Poelzl Michael, Kern Roman, Kecorius Simonas, Lovrić Mario
Institute of Interactive Systems and Data Science, Graz University of Technology, 8010, Graz, Austria.
Know Center Research GmbH, Sandgasse 34, 8010, Graz, Austria.
Sci Rep. 2025 Jan 23;15(1):2919. doi: 10.1038/s41598-025-86550-6.

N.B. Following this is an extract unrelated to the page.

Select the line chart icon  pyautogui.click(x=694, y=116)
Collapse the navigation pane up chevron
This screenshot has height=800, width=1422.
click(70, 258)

Modelling of pollutants provides valuable insights into air quality dynamics, aiding exposure assessment where direct measurements are not viable. Machine learning (ML) models can be employed to explore such dynamics, including the prediction of air pollution concentrations, yet demanding extensive training data. To address this, techniques like transfer learning (TL) leverage knowledge from a model trained on a rich dataset to enhance one trained on a sparse dataset, provided there are similarities in data distribution. In our experimental setup, we utilize meteorological and pollutant data from multiple governmental air quality measurement stations in Graz, Austria, supplemented by data from one station in Zagreb, Croatia to simulate data scarcity. Common ML models such as Random Forests, Multilayer Perceptrons, Long-Short-Term Memory, and Convolutional Neural Networks are explored to predict particulate matter in both cities. Our detailed analysis of PM suggests that similarities between the cities and the meteorological features exist and can be further exploited. Hence, TL appears to offer a viable approach to enhance PM predictions for the Zagreb station, despite the challenges posed by data scarcity. Our results demonstrate the feasibility of different TL techniques to improve particulate matter prediction on transferring a ML model trained from all stations of Graz and transferred to Zagreb. Through our investigation, we discovered that selectively choosing time spans based on seasonal patterns not only aids in reducing the amount of data needed for successful TL but also significantly improves prediction performance. Specifically, training a Random Forest model using data from all measurement stations in Graz and transferring it with only 20% of the labelled data from Zagreb resulted in a 22% enhancement compared to directly testing the trained model on Zagreb.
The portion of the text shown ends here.